◆ Your assignment: Retype the whole listing below precisely.

◆ Data extract:
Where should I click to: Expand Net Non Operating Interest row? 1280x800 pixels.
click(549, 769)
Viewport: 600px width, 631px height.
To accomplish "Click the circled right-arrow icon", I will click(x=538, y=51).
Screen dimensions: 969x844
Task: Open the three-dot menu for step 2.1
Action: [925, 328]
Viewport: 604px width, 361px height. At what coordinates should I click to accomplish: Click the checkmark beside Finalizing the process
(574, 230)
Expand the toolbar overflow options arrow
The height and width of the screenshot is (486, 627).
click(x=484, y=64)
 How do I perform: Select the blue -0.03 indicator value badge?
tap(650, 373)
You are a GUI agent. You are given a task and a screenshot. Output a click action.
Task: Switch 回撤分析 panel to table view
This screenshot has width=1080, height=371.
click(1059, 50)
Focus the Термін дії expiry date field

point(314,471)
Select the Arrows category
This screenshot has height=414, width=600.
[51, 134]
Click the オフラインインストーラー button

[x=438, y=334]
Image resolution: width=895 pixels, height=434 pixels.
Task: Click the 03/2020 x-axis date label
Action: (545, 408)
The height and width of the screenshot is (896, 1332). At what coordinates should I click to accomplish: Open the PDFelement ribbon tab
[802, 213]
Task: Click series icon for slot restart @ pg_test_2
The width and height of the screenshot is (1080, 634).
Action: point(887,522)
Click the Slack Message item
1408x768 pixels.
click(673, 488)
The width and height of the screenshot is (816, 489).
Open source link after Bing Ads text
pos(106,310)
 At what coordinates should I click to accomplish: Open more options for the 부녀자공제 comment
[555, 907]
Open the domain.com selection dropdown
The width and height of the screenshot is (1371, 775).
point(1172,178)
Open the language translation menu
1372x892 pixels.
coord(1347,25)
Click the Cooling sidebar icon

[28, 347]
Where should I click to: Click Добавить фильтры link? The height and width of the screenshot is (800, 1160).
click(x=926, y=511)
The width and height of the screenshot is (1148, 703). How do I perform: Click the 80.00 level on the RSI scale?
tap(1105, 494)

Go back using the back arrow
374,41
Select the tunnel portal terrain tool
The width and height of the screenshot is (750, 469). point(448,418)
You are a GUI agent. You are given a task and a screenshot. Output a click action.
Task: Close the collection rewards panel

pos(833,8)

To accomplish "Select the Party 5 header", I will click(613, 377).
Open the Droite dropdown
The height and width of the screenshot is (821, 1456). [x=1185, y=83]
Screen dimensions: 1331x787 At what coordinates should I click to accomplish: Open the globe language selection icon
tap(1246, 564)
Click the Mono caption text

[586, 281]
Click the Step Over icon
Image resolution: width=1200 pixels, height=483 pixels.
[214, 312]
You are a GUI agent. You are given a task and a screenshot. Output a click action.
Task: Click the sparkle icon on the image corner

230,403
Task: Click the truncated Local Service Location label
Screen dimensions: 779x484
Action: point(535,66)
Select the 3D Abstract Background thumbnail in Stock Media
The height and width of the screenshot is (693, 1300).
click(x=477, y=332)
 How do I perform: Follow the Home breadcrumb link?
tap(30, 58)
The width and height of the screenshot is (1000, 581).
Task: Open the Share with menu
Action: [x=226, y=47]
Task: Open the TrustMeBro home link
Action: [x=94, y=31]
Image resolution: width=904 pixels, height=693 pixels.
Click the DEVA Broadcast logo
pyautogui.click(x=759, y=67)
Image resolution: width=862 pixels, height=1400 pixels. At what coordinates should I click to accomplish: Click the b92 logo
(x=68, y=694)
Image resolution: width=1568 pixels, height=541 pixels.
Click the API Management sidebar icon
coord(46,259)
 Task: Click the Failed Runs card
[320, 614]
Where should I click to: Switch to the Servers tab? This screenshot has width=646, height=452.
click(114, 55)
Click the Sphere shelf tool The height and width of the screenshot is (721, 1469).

◆ Answer area:
Where should I click to: Expand Net Non Operating Interest row? 1280x800 pixels.
click(549, 769)
Viewport: 600px width, 631px height.
To accomplish "Click the circled right-arrow icon", I will click(x=538, y=51).
Screen dimensions: 969x844
Task: Open the three-dot menu for step 2.1
Action: [925, 328]
Viewport: 604px width, 361px height. At what coordinates should I click to accomplish: Click the checkmark beside Finalizing the process
(574, 230)
Expand the toolbar overflow options arrow
The height and width of the screenshot is (486, 627).
click(x=484, y=64)
 How do I perform: Select the blue -0.03 indicator value badge?
tap(650, 373)
You are a GUI agent. You are given a task and a screenshot. Output a click action.
Task: Switch 回撤分析 panel to table view
This screenshot has width=1080, height=371.
click(1059, 50)
Focus the Термін дії expiry date field

point(314,471)
Select the Arrows category
This screenshot has height=414, width=600.
[51, 134]
Click the オフラインインストーラー button

[x=438, y=334]
Image resolution: width=895 pixels, height=434 pixels.
Task: Click the 03/2020 x-axis date label
Action: (545, 408)
The height and width of the screenshot is (896, 1332). At what coordinates should I click to accomplish: Open the PDFelement ribbon tab
[802, 213]
Task: Click series icon for slot restart @ pg_test_2
The width and height of the screenshot is (1080, 634).
Action: point(887,522)
Click the Slack Message item
1408x768 pixels.
click(673, 488)
The width and height of the screenshot is (816, 489).
Open source link after Bing Ads text
pos(106,310)
 At what coordinates should I click to accomplish: Open more options for the 부녀자공제 comment
[555, 907]
Open the domain.com selection dropdown
The width and height of the screenshot is (1371, 775).
point(1172,178)
Open the language translation menu
1372x892 pixels.
coord(1347,25)
Click the Cooling sidebar icon

[28, 347]
Where should I click to: Click Добавить фильтры link? The height and width of the screenshot is (800, 1160).
click(x=926, y=511)
The width and height of the screenshot is (1148, 703). How do I perform: Click the 80.00 level on the RSI scale?
tap(1105, 494)

Go back using the back arrow
374,41
Select the tunnel portal terrain tool
The width and height of the screenshot is (750, 469). point(448,418)
You are a GUI agent. You are given a task and a screenshot. Output a click action.
Task: Close the collection rewards panel

pos(833,8)

To accomplish "Select the Party 5 header", I will click(613, 377).
Open the Droite dropdown
The height and width of the screenshot is (821, 1456). [x=1185, y=83]
Screen dimensions: 1331x787 At what coordinates should I click to accomplish: Open the globe language selection icon
tap(1246, 564)
Click the Mono caption text

[586, 281]
Click the Step Over icon
Image resolution: width=1200 pixels, height=483 pixels.
[214, 312]
You are a GUI agent. You are given a task and a screenshot. Output a click action.
Task: Click the sparkle icon on the image corner

230,403
Task: Click the truncated Local Service Location label
Screen dimensions: 779x484
Action: point(535,66)
Select the 3D Abstract Background thumbnail in Stock Media
The height and width of the screenshot is (693, 1300).
click(x=477, y=332)
 How do I perform: Follow the Home breadcrumb link?
tap(30, 58)
The width and height of the screenshot is (1000, 581).
Task: Open the Share with menu
Action: [x=226, y=47]
Task: Open the TrustMeBro home link
Action: [x=94, y=31]
Image resolution: width=904 pixels, height=693 pixels.
Click the DEVA Broadcast logo
pyautogui.click(x=759, y=67)
Image resolution: width=862 pixels, height=1400 pixels. At what coordinates should I click to accomplish: Click the b92 logo
(x=68, y=694)
Image resolution: width=1568 pixels, height=541 pixels.
Click the API Management sidebar icon
coord(46,259)
 Task: Click the Failed Runs card
[320, 614]
Where should I click to: Switch to the Servers tab? This screenshot has width=646, height=452.
click(114, 55)
Click the Sphere shelf tool The height and width of the screenshot is (721, 1469).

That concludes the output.